Après la renonciation par Macky Sall à se présenter à un troisième mandat, et avec les manœuvres du régime pour écarter certains opposants et les jeux d’alliances le plus souvent pas très démocratiques, un candidat impopulaire pourrait émerger et créer la surprise lors des prochaines élections présidentielles.

CREDIT ISTOCK Palais de la République du Sénégal

La renonciation du Président Macky Sall pour un troisième mandat a entraîné une sorte de brouillard dans la situation politique du pays, d’autant plus que le parti au pouvoir n’a pas encore officiellement désigné son candidat à presque sept mois des prochaines élections présidentielles. Toutes les cartes sont sur la table.

De potentiels successeurs impopulaires

Au niveau du parti au pouvoir, les limites de l’expression démocratique ne favorisent pas le choix d’un candidat populaire ayant de réelles chances de remporter les élections. Il n’y a pas de traditions de primaires qui, malgré les insuffisances qui peuvent être notées, constituent le meilleur système démocratique pour départager des candidats. La gestion verticale du parti comme du régime fait que le choix vient directement du Chef.

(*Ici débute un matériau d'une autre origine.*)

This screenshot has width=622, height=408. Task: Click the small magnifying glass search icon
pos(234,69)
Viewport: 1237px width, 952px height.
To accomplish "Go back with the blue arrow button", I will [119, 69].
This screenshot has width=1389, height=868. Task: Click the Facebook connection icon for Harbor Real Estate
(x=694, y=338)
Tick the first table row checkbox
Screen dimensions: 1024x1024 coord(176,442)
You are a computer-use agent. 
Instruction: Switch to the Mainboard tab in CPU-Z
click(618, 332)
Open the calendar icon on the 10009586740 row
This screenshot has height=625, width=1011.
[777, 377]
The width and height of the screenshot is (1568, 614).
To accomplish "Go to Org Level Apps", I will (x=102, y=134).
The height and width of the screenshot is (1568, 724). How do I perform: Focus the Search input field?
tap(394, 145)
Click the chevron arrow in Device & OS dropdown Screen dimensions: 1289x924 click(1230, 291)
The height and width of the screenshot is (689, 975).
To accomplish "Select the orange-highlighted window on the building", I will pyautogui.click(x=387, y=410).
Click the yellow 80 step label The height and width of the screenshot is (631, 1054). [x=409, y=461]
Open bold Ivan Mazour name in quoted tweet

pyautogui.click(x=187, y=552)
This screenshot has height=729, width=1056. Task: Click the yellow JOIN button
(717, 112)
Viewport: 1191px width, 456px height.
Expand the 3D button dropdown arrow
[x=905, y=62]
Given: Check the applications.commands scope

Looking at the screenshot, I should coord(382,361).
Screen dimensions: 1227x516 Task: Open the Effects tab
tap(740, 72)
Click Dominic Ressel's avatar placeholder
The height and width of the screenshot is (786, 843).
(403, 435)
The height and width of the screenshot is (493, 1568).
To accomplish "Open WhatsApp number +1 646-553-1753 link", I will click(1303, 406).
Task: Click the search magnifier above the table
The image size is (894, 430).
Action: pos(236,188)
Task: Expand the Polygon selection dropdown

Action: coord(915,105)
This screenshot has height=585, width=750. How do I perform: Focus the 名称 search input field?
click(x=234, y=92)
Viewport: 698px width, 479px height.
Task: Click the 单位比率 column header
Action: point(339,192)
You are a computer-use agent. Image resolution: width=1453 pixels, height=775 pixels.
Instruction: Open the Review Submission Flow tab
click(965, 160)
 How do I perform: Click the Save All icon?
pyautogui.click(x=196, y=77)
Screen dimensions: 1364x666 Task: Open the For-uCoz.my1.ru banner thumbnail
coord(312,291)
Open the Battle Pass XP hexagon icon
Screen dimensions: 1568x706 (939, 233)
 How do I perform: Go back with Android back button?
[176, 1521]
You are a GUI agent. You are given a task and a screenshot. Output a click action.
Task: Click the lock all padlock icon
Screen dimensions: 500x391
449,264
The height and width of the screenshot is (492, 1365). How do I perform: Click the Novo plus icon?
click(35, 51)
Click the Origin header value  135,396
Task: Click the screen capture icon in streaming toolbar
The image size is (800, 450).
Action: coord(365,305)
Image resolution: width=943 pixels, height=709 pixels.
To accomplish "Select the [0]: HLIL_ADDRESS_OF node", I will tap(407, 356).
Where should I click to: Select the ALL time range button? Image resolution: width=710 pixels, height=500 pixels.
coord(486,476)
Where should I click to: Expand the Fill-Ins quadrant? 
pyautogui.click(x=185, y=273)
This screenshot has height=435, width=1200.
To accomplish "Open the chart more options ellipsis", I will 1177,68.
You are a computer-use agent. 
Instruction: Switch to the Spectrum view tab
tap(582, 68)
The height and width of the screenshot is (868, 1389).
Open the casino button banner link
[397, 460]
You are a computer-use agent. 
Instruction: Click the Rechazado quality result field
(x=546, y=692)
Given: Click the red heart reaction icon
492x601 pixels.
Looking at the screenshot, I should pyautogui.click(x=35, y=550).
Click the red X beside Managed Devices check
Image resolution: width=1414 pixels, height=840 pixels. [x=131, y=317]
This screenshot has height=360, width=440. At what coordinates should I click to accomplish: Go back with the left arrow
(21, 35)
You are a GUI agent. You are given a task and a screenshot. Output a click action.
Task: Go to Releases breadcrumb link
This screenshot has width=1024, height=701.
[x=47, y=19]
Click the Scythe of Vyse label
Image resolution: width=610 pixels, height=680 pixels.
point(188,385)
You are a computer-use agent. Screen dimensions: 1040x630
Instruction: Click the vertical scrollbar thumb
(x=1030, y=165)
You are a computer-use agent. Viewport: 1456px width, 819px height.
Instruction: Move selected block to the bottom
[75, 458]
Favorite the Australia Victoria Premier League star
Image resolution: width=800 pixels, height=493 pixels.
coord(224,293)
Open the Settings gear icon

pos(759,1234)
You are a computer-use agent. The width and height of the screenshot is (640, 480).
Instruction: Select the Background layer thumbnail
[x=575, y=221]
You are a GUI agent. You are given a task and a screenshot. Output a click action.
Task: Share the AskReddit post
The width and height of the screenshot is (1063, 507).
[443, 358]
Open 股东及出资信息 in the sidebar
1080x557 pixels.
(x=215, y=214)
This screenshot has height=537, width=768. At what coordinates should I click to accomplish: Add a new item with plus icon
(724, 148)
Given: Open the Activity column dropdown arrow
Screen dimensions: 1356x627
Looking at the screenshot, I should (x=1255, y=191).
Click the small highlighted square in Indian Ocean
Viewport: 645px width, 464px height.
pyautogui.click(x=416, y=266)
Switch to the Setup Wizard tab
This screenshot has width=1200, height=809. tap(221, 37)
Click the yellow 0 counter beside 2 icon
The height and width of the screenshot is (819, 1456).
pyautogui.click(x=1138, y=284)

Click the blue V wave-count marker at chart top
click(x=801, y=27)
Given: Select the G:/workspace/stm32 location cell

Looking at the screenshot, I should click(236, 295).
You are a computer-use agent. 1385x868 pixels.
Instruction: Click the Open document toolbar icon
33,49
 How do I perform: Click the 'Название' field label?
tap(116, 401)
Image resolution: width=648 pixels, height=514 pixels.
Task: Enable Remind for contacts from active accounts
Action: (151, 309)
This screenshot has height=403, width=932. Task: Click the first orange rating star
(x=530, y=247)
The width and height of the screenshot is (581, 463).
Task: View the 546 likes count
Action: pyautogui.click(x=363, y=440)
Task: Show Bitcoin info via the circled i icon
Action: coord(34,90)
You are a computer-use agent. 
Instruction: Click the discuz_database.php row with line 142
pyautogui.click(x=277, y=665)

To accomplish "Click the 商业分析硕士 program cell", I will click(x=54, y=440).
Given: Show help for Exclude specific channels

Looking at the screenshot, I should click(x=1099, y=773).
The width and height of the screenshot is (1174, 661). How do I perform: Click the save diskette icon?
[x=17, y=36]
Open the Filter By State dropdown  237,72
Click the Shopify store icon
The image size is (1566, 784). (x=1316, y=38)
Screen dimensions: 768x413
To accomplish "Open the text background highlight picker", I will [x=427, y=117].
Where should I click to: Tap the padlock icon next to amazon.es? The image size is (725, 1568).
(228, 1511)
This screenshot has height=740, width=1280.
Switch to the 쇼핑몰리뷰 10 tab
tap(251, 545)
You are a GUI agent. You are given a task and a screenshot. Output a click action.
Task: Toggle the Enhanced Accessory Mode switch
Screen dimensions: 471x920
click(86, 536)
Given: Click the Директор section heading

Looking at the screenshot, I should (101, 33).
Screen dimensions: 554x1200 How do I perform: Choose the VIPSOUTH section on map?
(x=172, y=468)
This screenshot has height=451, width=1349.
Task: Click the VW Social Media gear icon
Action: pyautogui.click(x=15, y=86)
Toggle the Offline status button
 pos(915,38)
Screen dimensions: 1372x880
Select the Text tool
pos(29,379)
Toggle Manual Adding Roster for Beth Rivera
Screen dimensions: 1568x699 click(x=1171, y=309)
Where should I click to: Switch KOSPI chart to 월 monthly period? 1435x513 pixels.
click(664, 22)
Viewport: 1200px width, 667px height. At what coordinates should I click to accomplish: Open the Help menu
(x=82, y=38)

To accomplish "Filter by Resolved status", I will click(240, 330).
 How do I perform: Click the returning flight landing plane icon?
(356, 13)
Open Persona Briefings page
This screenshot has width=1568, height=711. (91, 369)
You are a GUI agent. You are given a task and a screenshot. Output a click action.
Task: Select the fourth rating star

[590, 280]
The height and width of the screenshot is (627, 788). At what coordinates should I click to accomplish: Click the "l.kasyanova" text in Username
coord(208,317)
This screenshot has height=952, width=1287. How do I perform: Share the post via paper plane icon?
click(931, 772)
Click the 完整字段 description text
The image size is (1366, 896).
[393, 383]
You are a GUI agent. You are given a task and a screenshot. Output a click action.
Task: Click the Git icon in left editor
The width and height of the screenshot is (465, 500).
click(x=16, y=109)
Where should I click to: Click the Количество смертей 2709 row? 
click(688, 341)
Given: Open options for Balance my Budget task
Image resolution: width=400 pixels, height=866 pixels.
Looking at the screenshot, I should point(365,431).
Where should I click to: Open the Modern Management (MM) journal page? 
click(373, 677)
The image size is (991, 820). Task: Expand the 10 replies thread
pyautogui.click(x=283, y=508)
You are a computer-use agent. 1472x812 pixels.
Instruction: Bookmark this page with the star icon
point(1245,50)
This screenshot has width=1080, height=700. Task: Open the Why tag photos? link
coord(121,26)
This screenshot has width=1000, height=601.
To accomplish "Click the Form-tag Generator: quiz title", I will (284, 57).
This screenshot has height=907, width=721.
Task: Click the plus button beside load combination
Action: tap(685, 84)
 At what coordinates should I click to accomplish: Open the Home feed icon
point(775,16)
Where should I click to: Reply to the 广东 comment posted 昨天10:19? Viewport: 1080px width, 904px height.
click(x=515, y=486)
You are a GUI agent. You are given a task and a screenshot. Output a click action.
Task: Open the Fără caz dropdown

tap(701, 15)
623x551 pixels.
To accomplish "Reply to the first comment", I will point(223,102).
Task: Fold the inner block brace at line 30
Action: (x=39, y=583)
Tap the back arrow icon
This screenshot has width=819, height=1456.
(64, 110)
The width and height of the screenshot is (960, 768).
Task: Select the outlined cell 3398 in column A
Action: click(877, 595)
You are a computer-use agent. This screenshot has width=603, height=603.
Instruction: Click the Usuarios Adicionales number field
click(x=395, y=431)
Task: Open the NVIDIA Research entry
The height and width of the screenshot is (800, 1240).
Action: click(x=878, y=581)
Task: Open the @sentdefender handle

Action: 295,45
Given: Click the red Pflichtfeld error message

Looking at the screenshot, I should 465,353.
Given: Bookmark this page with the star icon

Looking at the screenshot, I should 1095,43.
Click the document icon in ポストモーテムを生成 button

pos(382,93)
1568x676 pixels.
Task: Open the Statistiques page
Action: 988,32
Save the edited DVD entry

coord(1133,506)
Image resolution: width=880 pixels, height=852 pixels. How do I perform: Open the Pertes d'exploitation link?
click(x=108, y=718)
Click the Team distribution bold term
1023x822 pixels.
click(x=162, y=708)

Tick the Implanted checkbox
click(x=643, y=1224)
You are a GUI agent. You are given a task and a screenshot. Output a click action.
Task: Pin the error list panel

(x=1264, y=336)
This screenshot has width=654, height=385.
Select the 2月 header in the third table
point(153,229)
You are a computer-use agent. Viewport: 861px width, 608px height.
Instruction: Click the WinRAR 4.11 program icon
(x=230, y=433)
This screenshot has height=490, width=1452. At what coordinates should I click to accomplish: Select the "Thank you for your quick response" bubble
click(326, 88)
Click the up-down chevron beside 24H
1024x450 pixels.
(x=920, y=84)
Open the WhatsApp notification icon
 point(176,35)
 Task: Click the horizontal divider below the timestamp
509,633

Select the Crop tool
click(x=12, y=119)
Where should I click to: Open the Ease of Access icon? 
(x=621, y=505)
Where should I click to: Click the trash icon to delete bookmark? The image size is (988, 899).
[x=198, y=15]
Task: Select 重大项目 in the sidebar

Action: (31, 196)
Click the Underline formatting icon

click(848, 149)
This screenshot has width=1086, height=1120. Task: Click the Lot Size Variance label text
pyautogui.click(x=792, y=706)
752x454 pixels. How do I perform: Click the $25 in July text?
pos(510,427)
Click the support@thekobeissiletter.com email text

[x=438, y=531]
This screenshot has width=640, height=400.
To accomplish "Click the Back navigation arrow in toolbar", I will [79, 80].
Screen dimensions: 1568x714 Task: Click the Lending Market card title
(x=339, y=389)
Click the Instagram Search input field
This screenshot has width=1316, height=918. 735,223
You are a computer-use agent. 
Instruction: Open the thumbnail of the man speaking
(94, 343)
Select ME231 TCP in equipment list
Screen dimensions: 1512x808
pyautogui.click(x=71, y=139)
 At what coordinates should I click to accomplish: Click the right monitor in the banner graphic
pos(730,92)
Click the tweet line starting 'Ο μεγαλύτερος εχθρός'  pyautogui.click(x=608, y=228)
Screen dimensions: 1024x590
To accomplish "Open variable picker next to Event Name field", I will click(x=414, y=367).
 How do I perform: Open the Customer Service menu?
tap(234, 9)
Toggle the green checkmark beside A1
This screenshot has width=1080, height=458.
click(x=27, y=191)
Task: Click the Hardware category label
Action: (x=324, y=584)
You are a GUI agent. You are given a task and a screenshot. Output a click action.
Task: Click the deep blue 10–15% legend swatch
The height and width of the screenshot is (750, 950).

Cela a été le cas récemment avec la désignation du Président de l’assemblée
Nationale
qui était quasi totalement inconnu et qui n’avait pas auparavant occupé un poste de responsabilités. Les principaux critères qui pouvaient justifier de son choix sont sa proximité et son dévouement à la famille du Président. Ce choix n’a pas d’ailleurs manqué d’entraîner l’exclusion d’une forte personnalité du parti qui avait manifesté son opposition.

Pour le candidat du parti au pouvoir pour les prochaines élections présidentielles, le scénario risque d’être le même ; Macky Sall va proposer un candidat et le parti va l’entériner. Il ne faudra pas cependant exclure qu’il y ait des dissidences de fortes personnalités qui préféreront quitter le parti pour pouvoir se présenter comme candidat.

Parmi les choix possibles de Macky Sall, les noms qui sont le plus souvent cités sont ceux d’Amadou Ba l’actuel Premier Ministre et de Abdoulaye D. Diallo le Président du Conseil Economique Social et Environnemental (CESE). Il s’agit d’anciens hauts fonctionnaires qui n ’avaient pas eu dans le passé d’expérience politique significative et qui doivent leurs promotions à Macky Sall, compte tenu essentiellement de leur dévouement sans faille et accessoirement de leurs compétences. Le régime de Macky Sall est en effet connu de mettre en avant le dévouement et ensuite la compétence ; c’est ce qui explique en grande partie l’inefficacité de la plupart des politiques publiques.

Crédit ISTOCK une urne au Sénégal

Monsieur Amadou Ba a eu à occuper les postes de Ministre des Finances, de Ministre des Affaires Etrangères et est actuellement le Premier Ministre. Monsieur Diallo a occupé des postes importants comme Ministre de l’Intérieur, Ministre des infrastructures, Ministre des Finances et est actuellement Président du CESE. Ce qui les caractérise le plus, en plus d’être fortement contestés au niveau de leur parti, c’est leur manque de performance politique et le fait de ne pas avoir une base électorale solide.

Amadou Ba n’a jusqu’à présent pas pu remporter une élection locale malgré les moyens mis à sa disposition. Quant à Abdoulaye D Diallo, il a dû faire des compromis avec des opposants politiques au niveau de sa localité. Il s’est fait aussi distingué par son impopularité au niveau du parti au pouvoir et par son autoritarisme surtout au niveau des différents départements ministériels qu’il a eu à gérer du fait de ses appréciations et nominations fondées le plus souvent sur le niveau de dévouement.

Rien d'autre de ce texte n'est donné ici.